I'm pretty much a novice at mrjob, so a lot of this was trial-and-error. I'm not actually sure our EMR hosts run ubuntu, just that the apt-get commands work.
$ cat mrjob.conf
runners:
emr:
ami_version: 2.2.1
aws_region: us-east-1
aws_access_key_id: XXXX
aws_secret_access_key: XXXX
bootstrap_cmds:
- sudo apt-get -y install python-virtualenv
- sudo apt-get -y install mercurial
- sudo apt-get -y install libcurl4-openssl-dev
- sudo mkdir -p /home/songza/deploy
- sudo chown -R hadoop.hadoop /home/songza
- hg clone XXXX /home/songza/deploy/current
- virtualenv /home/songza/env/python
- /home/songza/env/python/bin/easy_install pip
- /home/songza/env/python/bin/pip install -r /home/songza/deploy/current/deploy/python/emr-requirements.txt
- echo 'source /home/songza/env/python/bin/activate' >> ~/.bashrc
- echo 'export SONGZA_BASEDIR=/home/songza/deploy/current' >> ~/.bashrc
- echo 'export PYTHONPATH=/home/songza/deploy/current' >> ~/.bashrc
- (cd /home/songza/deploy/current; make aws)
cmdenv:
TZ: Etc/UTC
ec2_key_pair: compute
ec2_key_pair_file: /tmp/compute.pem
ec2_instance_type: m2.4xlarge
enable_emr_debugging: True
num_ec2_instances: 1
s3_log_uri: s3://songza.compute/tmp/logs/
s3_scratch_uri: s3://songza.compute/tmp/
ssh_tunnel_to_job_tracker: True
> On Nov 2, 2012, at 2:32 PM, Roy Smith <
r...@panix.com> wrote:
>
>> On Nov 2, 2012, at 2:26 PM, Shivkumar Shivaji wrote:
>>
>>> On binaries such as numpy, cython, pandas, sklearn it is probably quicker to find .rpm and call them in a bootstrap script.
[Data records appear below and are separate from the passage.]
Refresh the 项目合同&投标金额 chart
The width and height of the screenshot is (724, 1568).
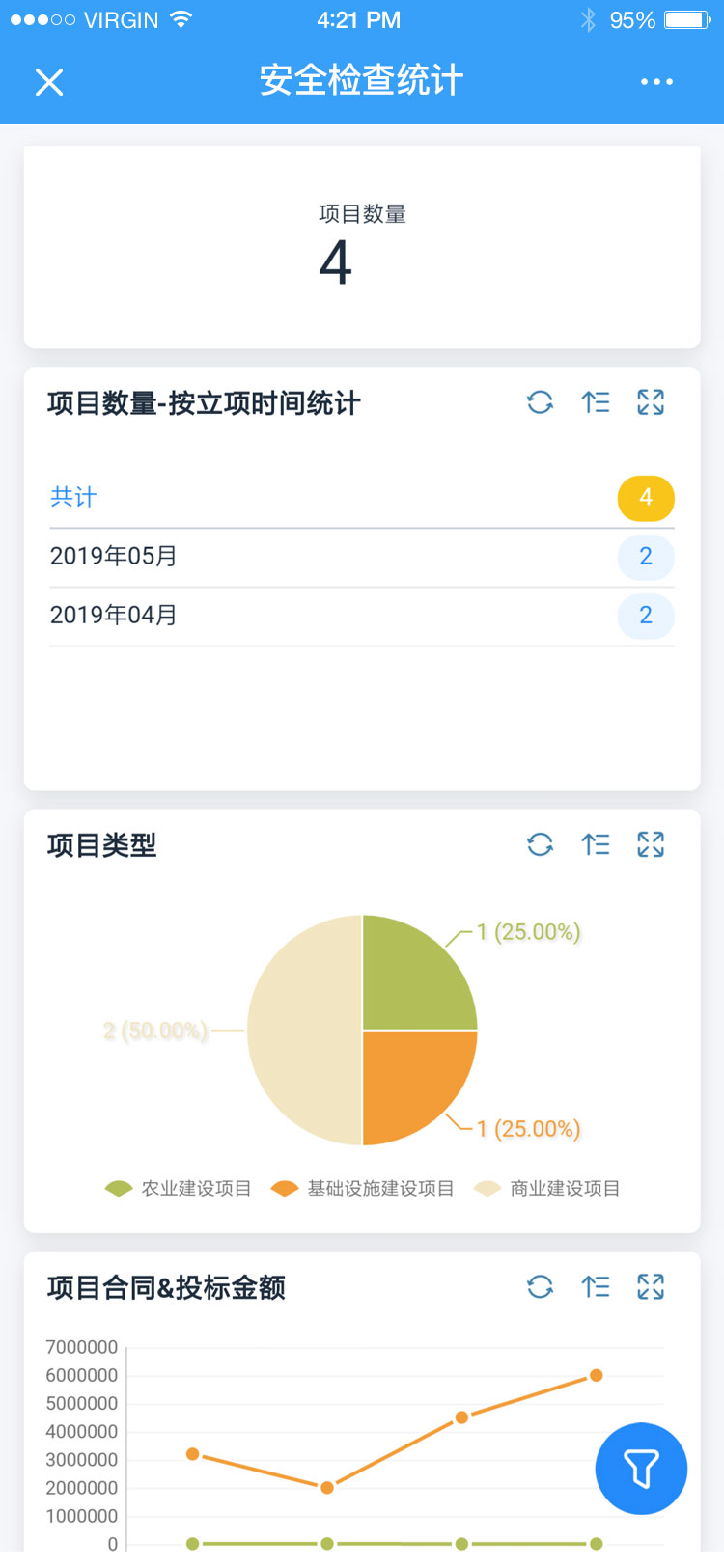tap(541, 1287)
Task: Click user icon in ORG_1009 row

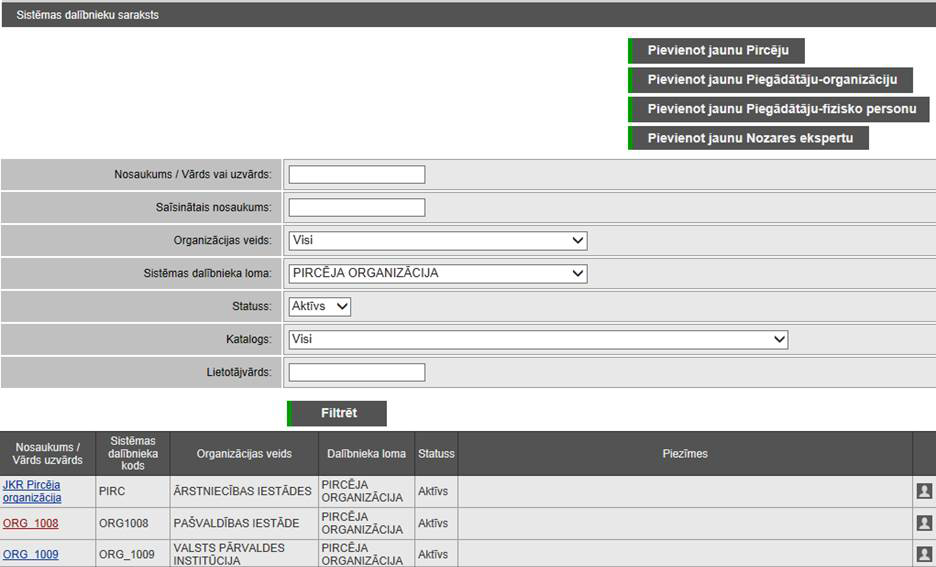Action: point(924,554)
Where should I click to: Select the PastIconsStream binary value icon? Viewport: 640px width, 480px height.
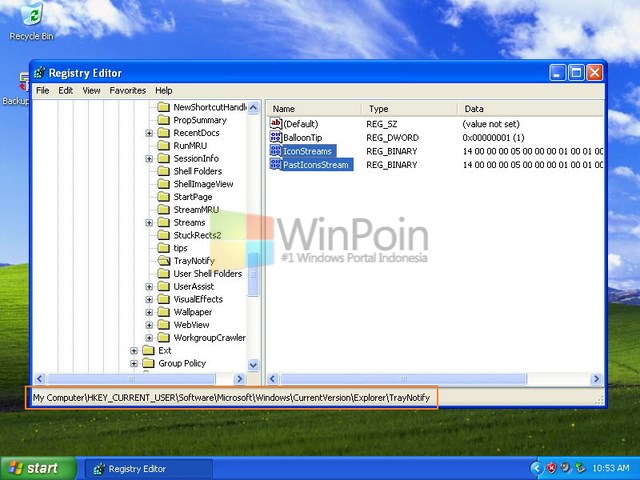(276, 165)
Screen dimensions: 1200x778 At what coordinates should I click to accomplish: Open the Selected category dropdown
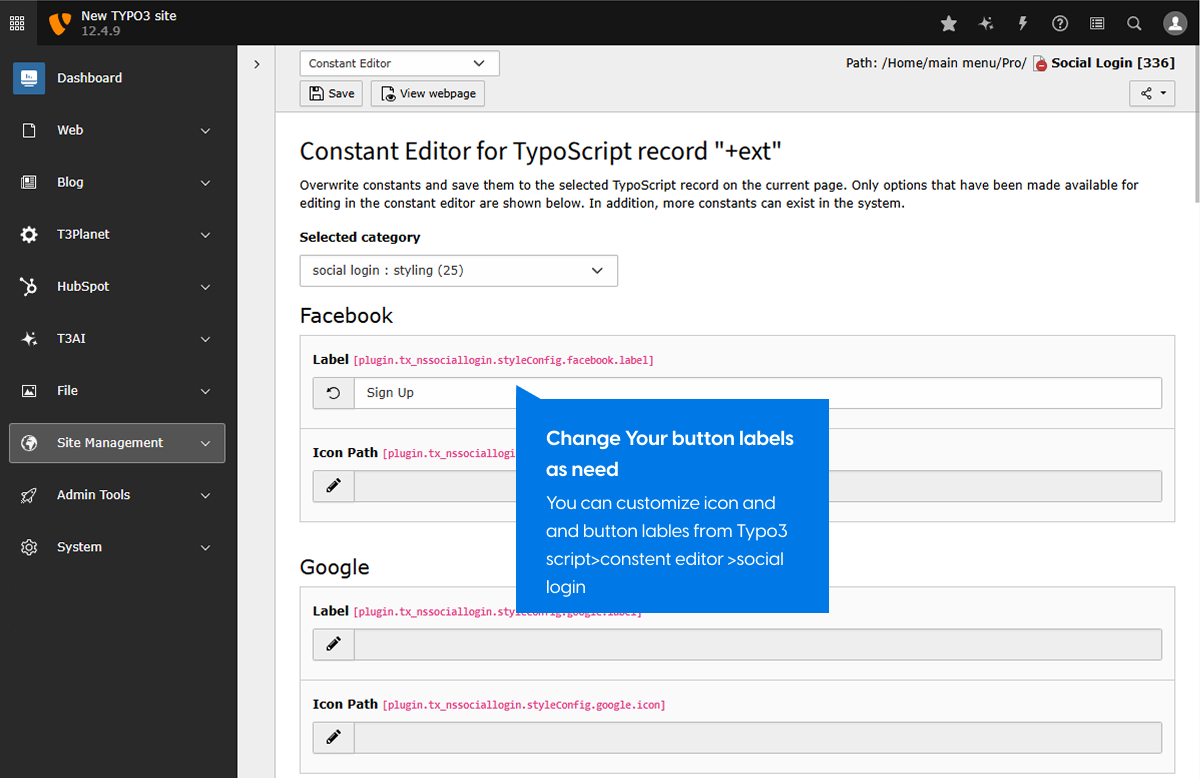click(x=458, y=271)
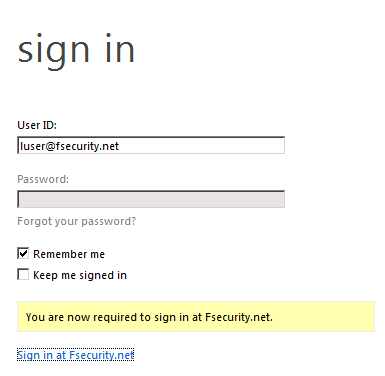Focus the User ID input field

pos(151,145)
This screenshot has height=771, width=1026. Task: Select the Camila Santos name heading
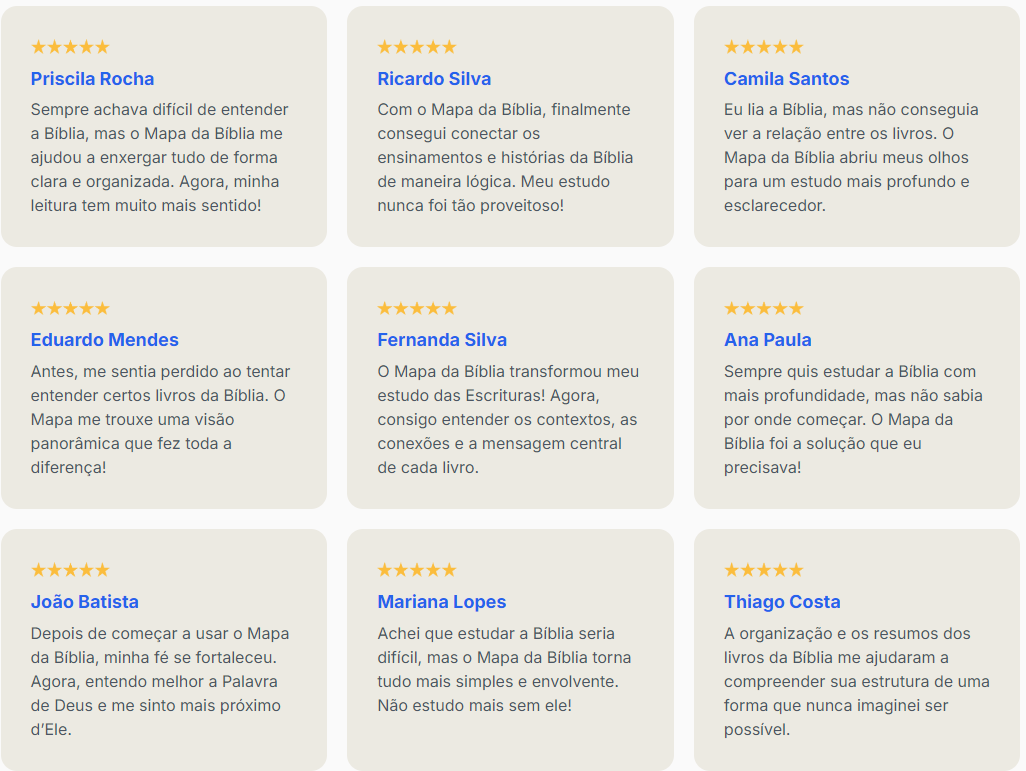pos(786,79)
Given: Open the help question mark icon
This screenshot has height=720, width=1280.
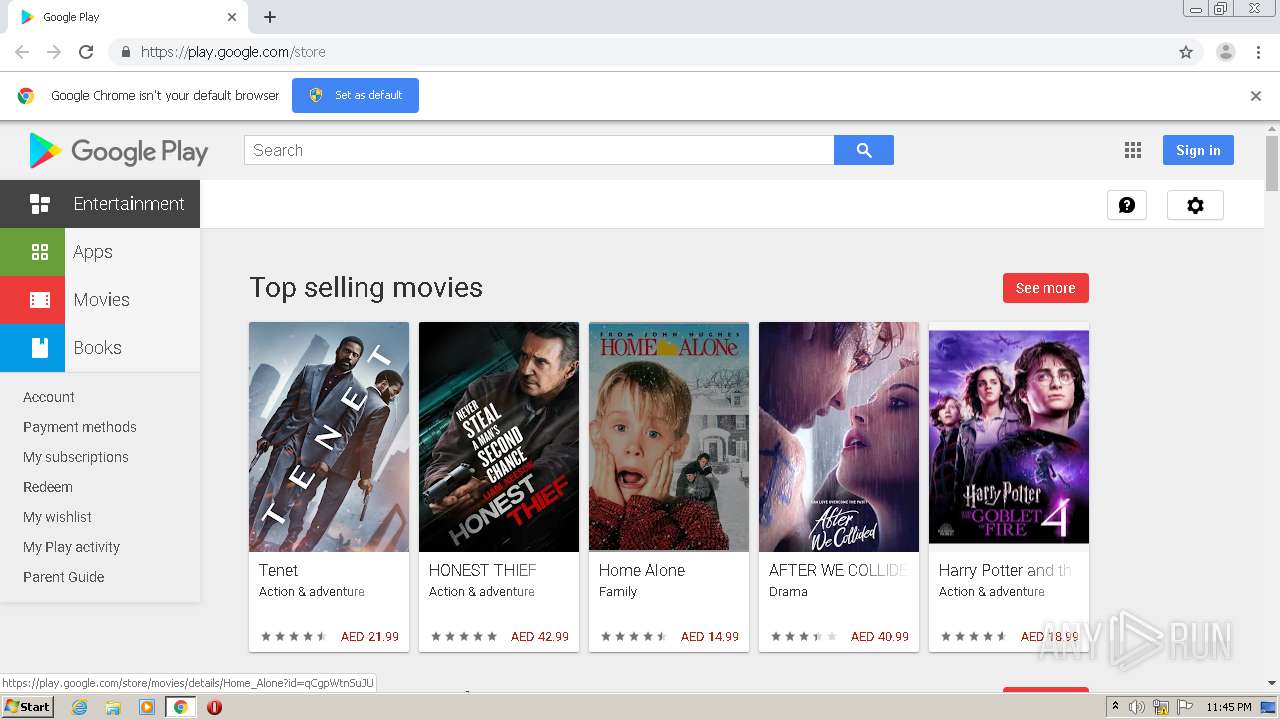Looking at the screenshot, I should pyautogui.click(x=1126, y=205).
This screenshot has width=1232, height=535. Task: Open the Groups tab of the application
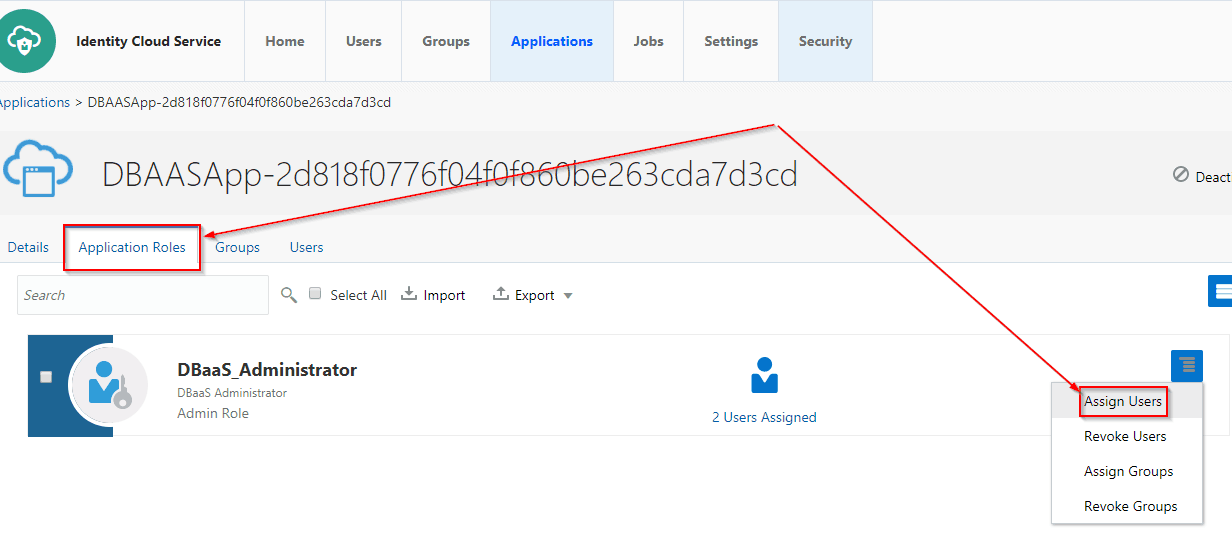coord(237,247)
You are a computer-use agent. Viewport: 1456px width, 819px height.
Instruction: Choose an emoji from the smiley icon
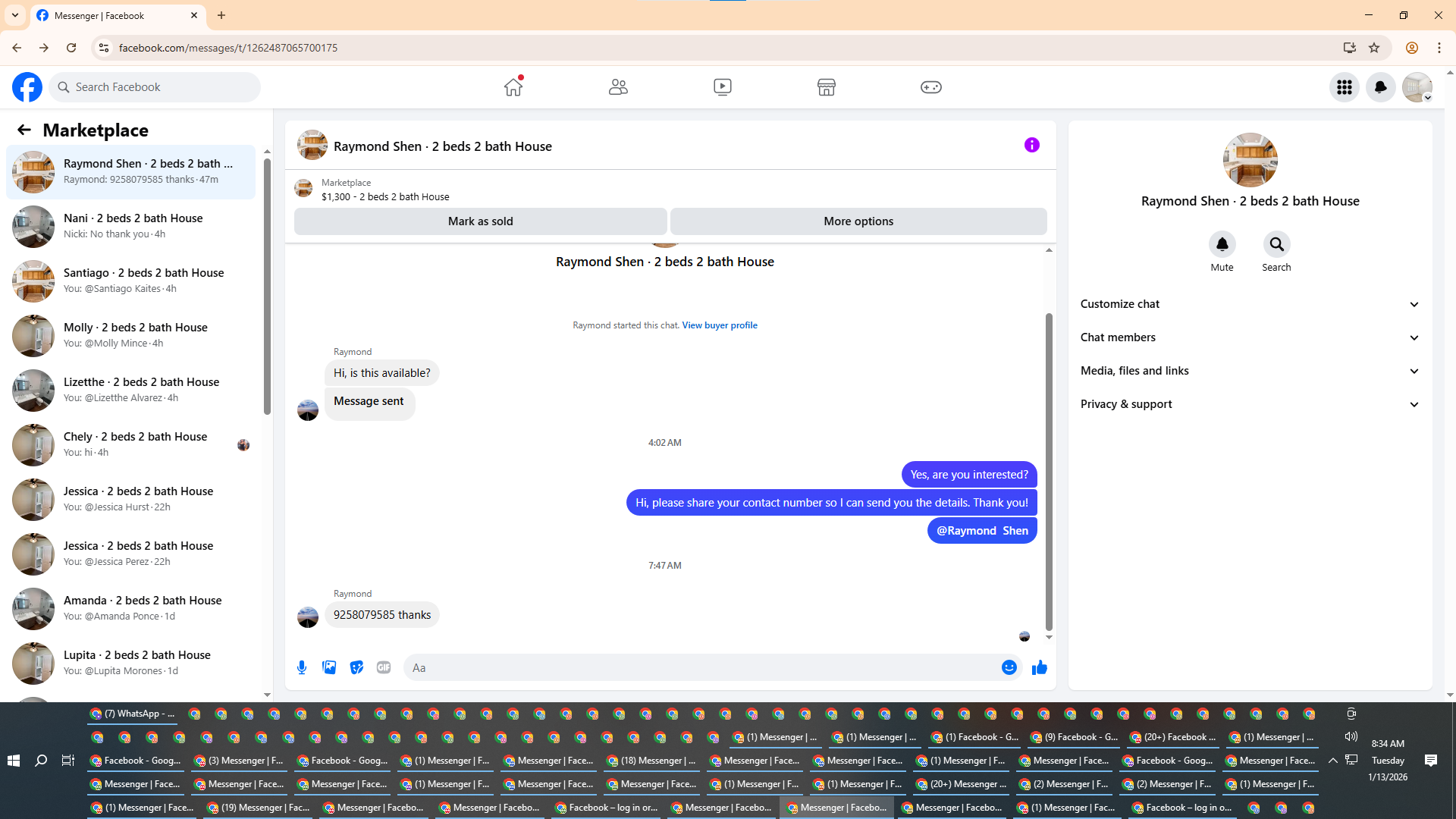pyautogui.click(x=1009, y=667)
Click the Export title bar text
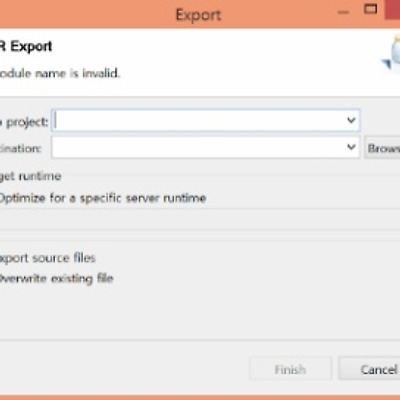This screenshot has height=400, width=400. coord(199,15)
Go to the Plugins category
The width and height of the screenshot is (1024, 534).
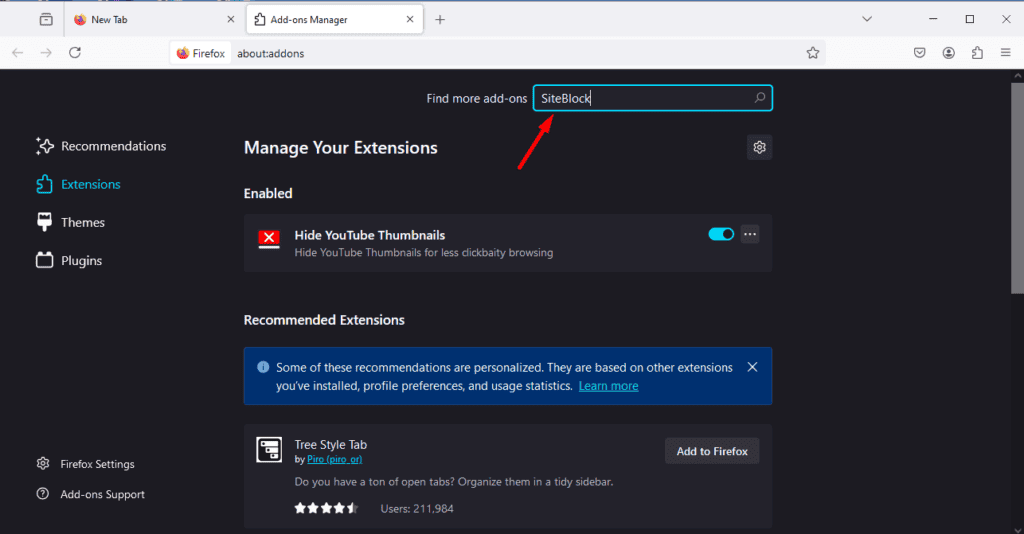[x=81, y=260]
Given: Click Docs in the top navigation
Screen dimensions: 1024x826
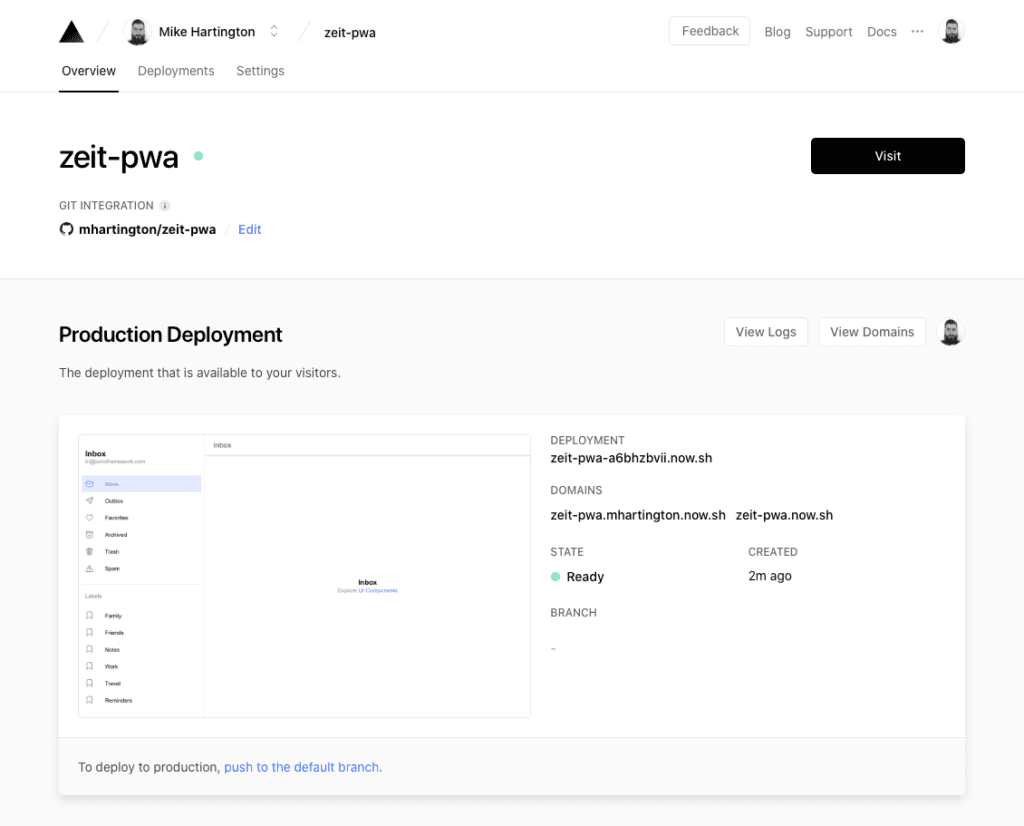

I think EMR uses a red hat based linux.
>>
>> We've been using apt-get in our EMR bootstrap scripts. Our EMR instances are ubuntu. Not sure if that's the default, or just happens to be the AMI we configured.
>> --
>> Roy Smith
>>
r...@panix.com
>>
>
--
Roy Smith
r...@panix.com